[Opening Provided data section]

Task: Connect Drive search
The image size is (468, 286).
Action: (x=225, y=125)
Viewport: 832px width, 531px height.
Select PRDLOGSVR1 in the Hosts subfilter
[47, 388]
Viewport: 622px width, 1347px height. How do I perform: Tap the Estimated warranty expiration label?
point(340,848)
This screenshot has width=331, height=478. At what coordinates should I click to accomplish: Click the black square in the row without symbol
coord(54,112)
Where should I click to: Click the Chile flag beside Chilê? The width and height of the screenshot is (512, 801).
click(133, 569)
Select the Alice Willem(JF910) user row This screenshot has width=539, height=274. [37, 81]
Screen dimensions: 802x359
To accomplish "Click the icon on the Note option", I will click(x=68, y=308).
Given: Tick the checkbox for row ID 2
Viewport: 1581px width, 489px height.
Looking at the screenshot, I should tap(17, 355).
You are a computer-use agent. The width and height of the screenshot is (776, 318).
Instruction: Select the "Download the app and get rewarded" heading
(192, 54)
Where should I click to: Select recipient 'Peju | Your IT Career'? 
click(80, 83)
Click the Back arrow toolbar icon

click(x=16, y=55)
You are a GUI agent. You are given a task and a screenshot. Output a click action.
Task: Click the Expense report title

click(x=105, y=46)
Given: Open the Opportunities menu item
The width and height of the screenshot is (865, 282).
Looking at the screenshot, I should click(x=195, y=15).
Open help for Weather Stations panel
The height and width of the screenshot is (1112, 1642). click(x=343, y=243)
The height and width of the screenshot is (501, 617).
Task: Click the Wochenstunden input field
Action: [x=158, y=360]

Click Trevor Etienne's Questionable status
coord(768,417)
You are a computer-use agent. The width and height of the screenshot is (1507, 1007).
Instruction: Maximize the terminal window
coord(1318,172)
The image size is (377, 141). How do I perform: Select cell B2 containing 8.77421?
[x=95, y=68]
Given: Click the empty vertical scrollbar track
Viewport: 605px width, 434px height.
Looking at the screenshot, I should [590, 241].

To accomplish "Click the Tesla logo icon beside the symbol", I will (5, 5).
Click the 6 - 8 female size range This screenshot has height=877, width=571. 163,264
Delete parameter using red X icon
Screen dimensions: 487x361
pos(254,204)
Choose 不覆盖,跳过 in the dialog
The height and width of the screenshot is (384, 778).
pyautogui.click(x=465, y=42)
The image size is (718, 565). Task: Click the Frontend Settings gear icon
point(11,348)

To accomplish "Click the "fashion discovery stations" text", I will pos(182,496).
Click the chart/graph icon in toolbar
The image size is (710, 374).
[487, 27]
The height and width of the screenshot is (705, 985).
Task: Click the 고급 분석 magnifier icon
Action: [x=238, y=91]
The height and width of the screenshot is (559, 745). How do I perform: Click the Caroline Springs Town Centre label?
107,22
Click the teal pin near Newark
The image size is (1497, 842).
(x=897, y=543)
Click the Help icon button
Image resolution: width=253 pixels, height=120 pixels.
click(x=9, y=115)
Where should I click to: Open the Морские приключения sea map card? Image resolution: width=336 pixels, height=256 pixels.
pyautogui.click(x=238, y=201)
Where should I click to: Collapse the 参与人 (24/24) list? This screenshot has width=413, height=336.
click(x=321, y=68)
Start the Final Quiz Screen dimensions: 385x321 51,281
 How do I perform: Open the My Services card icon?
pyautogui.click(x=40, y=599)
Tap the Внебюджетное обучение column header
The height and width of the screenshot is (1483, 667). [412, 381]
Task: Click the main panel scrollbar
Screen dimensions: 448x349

[Closing Provided data section]

#### Task to complete
Transcribe the whole listing word for word.

#### Solution
Task: Connect Drive search
The image size is (468, 286).
Action: (x=225, y=125)
Viewport: 832px width, 531px height.
Select PRDLOGSVR1 in the Hosts subfilter
[47, 388]
Viewport: 622px width, 1347px height. How do I perform: Tap the Estimated warranty expiration label?
point(340,848)
This screenshot has width=331, height=478. At what coordinates should I click to accomplish: Click the black square in the row without symbol
coord(54,112)
Where should I click to: Click the Chile flag beside Chilê? The width and height of the screenshot is (512, 801).
click(133, 569)
Select the Alice Willem(JF910) user row This screenshot has width=539, height=274. [37, 81]
Screen dimensions: 802x359
To accomplish "Click the icon on the Note option", I will click(x=68, y=308).
Given: Tick the checkbox for row ID 2
Viewport: 1581px width, 489px height.
Looking at the screenshot, I should tap(17, 355).
You are a computer-use agent. The width and height of the screenshot is (776, 318).
Instruction: Select the "Download the app and get rewarded" heading
(192, 54)
Where should I click to: Select recipient 'Peju | Your IT Career'? 
click(80, 83)
Click the Back arrow toolbar icon

click(x=16, y=55)
You are a GUI agent. You are given a task and a screenshot. Output a click action.
Task: Click the Expense report title

click(x=105, y=46)
Given: Open the Opportunities menu item
The width and height of the screenshot is (865, 282).
Looking at the screenshot, I should click(x=195, y=15).
Open help for Weather Stations panel
The height and width of the screenshot is (1112, 1642). click(x=343, y=243)
The height and width of the screenshot is (501, 617).
Task: Click the Wochenstunden input field
Action: [x=158, y=360]

Click Trevor Etienne's Questionable status
coord(768,417)
You are a computer-use agent. The width and height of the screenshot is (1507, 1007).
Instruction: Maximize the terminal window
coord(1318,172)
The image size is (377, 141). How do I perform: Select cell B2 containing 8.77421?
[x=95, y=68]
Given: Click the empty vertical scrollbar track
Viewport: 605px width, 434px height.
Looking at the screenshot, I should [590, 241].

To accomplish "Click the Tesla logo icon beside the symbol", I will (5, 5).
Click the 6 - 8 female size range This screenshot has height=877, width=571. 163,264
Delete parameter using red X icon
Screen dimensions: 487x361
pos(254,204)
Choose 不覆盖,跳过 in the dialog
The height and width of the screenshot is (384, 778).
pyautogui.click(x=465, y=42)
The image size is (718, 565). Task: Click the Frontend Settings gear icon
point(11,348)

To accomplish "Click the "fashion discovery stations" text", I will pos(182,496).
Click the chart/graph icon in toolbar
The image size is (710, 374).
[487, 27]
The height and width of the screenshot is (705, 985).
Task: Click the 고급 분석 magnifier icon
Action: [x=238, y=91]
The height and width of the screenshot is (559, 745). How do I perform: Click the Caroline Springs Town Centre label?
107,22
Click the teal pin near Newark
The image size is (1497, 842).
(x=897, y=543)
Click the Help icon button
Image resolution: width=253 pixels, height=120 pixels.
click(x=9, y=115)
Where should I click to: Open the Морские приключения sea map card? Image resolution: width=336 pixels, height=256 pixels.
pyautogui.click(x=238, y=201)
Where should I click to: Collapse the 参与人 (24/24) list? This screenshot has width=413, height=336.
click(x=321, y=68)
Start the Final Quiz Screen dimensions: 385x321 51,281
 How do I perform: Open the My Services card icon?
pyautogui.click(x=40, y=599)
Tap the Внебюджетное обучение column header
The height and width of the screenshot is (1483, 667). [412, 381]
Task: Click the main panel scrollbar
Screen dimensions: 448x349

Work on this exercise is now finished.